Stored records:
BEGIN
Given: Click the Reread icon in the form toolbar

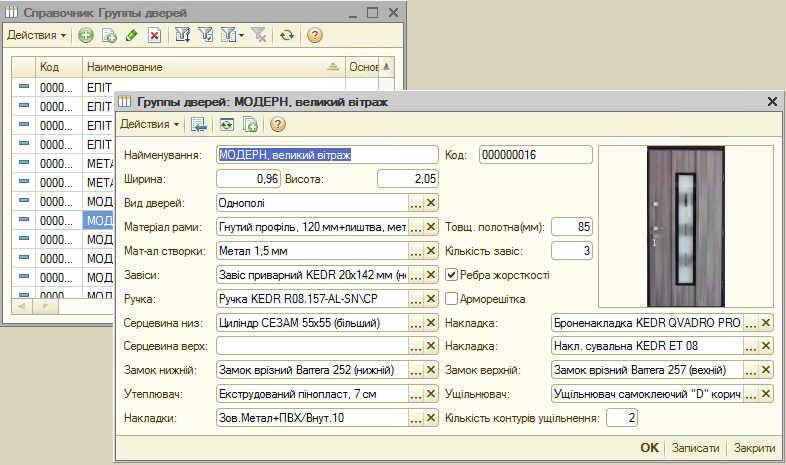Looking at the screenshot, I should coord(227,124).
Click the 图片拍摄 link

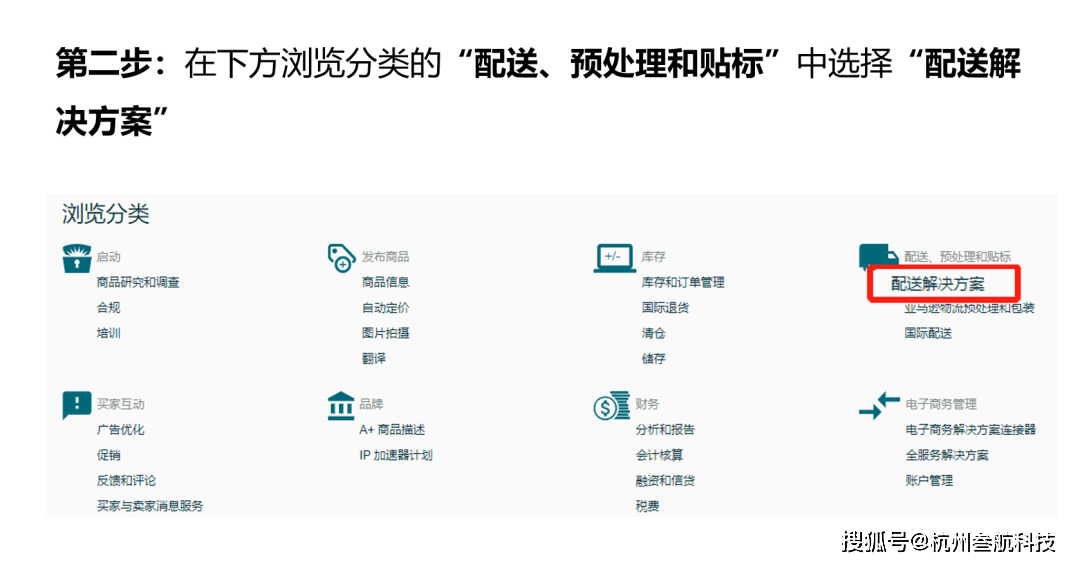point(385,333)
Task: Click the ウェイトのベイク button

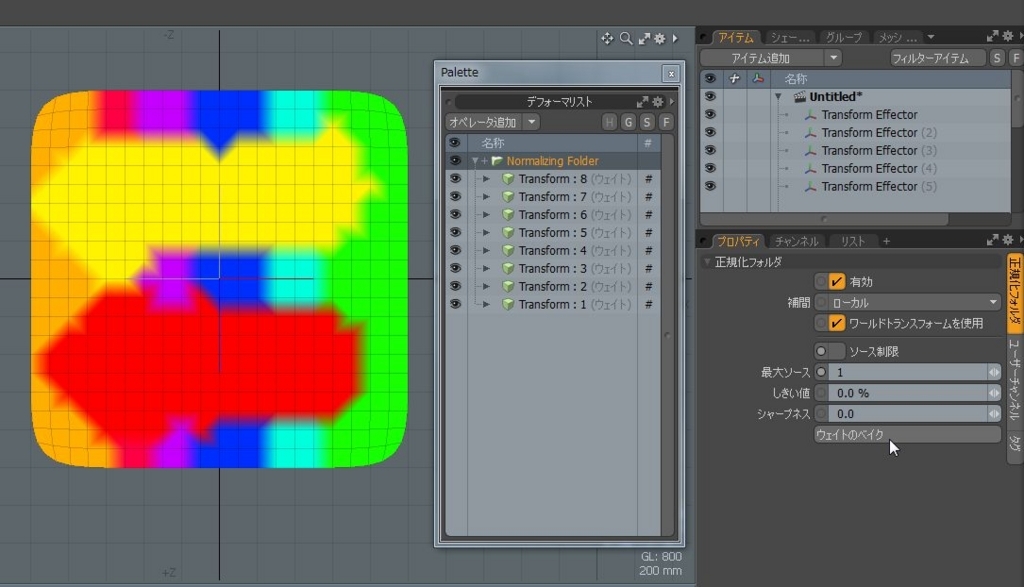Action: (907, 434)
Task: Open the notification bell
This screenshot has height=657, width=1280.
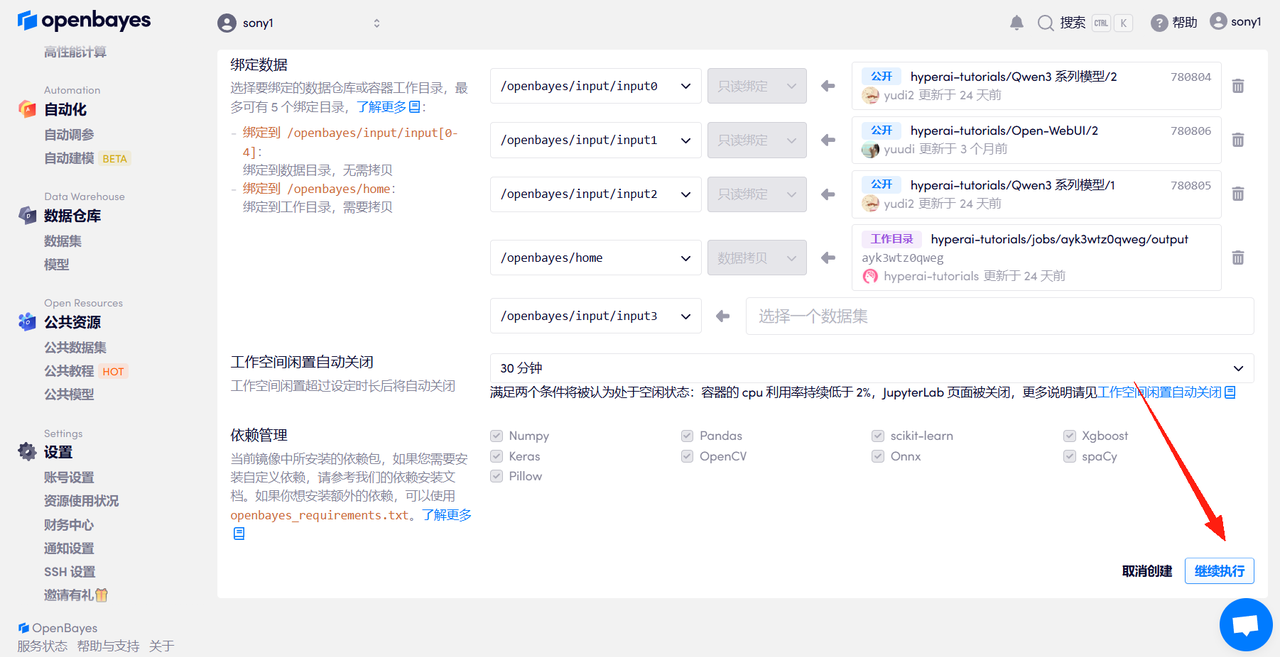Action: click(x=1016, y=21)
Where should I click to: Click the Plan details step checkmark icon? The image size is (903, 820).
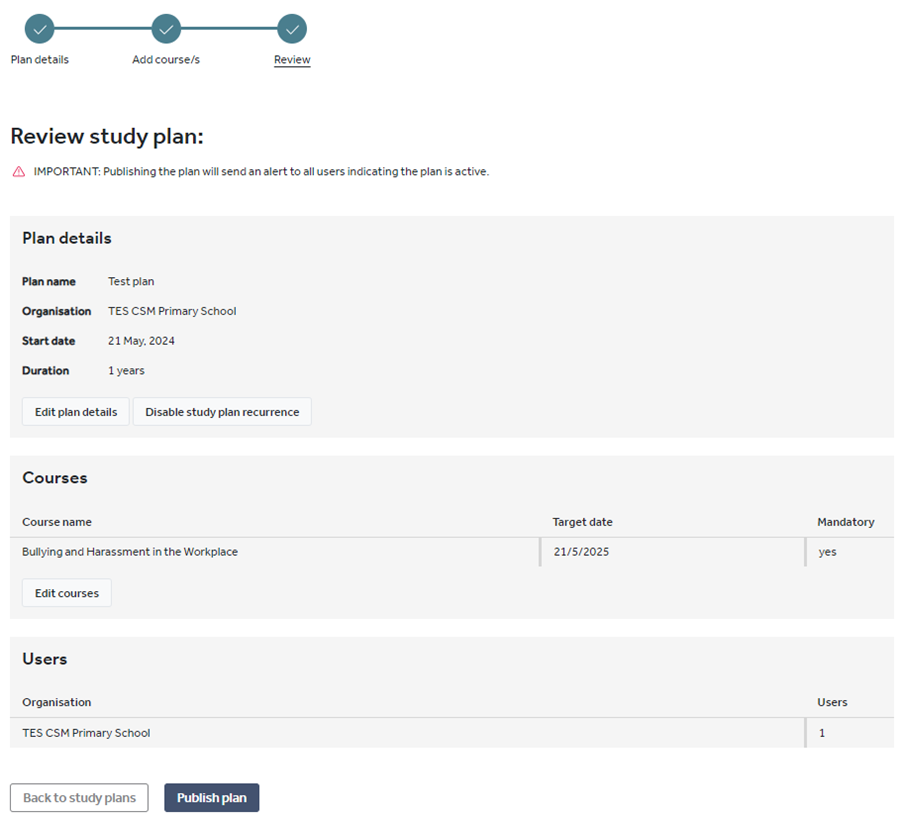click(x=39, y=29)
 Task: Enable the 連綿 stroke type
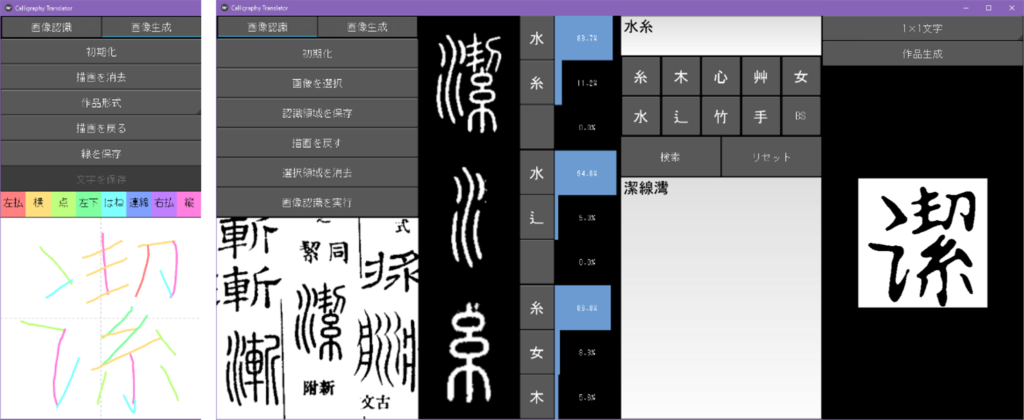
END
Exercise objective:
Please output all of the entries exactly as they appear, with no pictures.

Result of the task:
Given: Click the Reread icon in the form toolbar

Looking at the screenshot, I should coord(227,124).
Click the 图片拍摄 link

point(385,333)
Task: Click the ウェイトのベイク button

Action: (907, 434)
Task: Open the notification bell
This screenshot has height=657, width=1280.
Action: click(x=1016, y=21)
Where should I click to: Click the Plan details step checkmark icon? The image size is (903, 820).
click(x=39, y=29)
 Task: Enable the 連綿 stroke type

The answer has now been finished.